Daniel Craig (2006-2021)

Casino Royale, Quantum Of Solace, Skyfall, Spectre, No Time To Die

And that brings us to Daniel Craig, the current – if not for much longer – incarnation of Bond. More than any torch-passing before, the switch from Pierce Brosnan to Daniel Craig marked a huge shift in the character, one Timothy Dalton would probably have approved of. Finally, all traces of camp were gone. Bond wouldn’t be wisecracking any more. In a post-9/11 world, where we understand trauma better than ever before, Craig’s Bond is serious, brutal, and frequently broken. In Craig’s Bond films, violence is no joke.

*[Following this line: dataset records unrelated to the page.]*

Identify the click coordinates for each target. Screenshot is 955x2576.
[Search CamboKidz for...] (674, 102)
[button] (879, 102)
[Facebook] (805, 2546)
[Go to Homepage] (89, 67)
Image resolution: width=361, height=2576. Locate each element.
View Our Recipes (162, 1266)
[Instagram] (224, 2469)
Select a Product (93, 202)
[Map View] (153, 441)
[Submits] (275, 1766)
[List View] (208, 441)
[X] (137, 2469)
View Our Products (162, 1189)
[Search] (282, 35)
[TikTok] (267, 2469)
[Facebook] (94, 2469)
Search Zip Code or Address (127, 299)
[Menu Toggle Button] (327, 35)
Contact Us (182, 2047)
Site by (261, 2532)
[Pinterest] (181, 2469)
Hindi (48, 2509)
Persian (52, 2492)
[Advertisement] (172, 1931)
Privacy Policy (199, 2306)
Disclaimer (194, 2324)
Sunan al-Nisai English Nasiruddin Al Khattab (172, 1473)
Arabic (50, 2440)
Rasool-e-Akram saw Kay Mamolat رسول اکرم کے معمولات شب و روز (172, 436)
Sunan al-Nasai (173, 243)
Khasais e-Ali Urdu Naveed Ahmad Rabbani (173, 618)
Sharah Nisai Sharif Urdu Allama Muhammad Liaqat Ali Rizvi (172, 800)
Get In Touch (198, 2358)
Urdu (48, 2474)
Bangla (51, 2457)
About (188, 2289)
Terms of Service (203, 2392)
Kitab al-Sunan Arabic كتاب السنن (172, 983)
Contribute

“The original Bond was always in turmoil with himself, always questioning,” Craig told Style magazine. “Maybe he got smoother as the books went on. But going back to the beginning, it’s the way I approach my work. I’m aware it’s a Bond movie and will always remain a Bond movie. I’ve just always felt there should be an element of truth or emotion in a movie, so that the audience can hook in.”

His Bond stands up to adversity, even if it means taking a beating; his Bond stands up for what he thinks is right, even if he’s the only one who does. The Daniel Craig era, then, might just have redefined what “a Bond movie” even is.

What comes next? We’ll leave that decision to the producers. In the meantime, we’re just going to look forward to No Time To Die.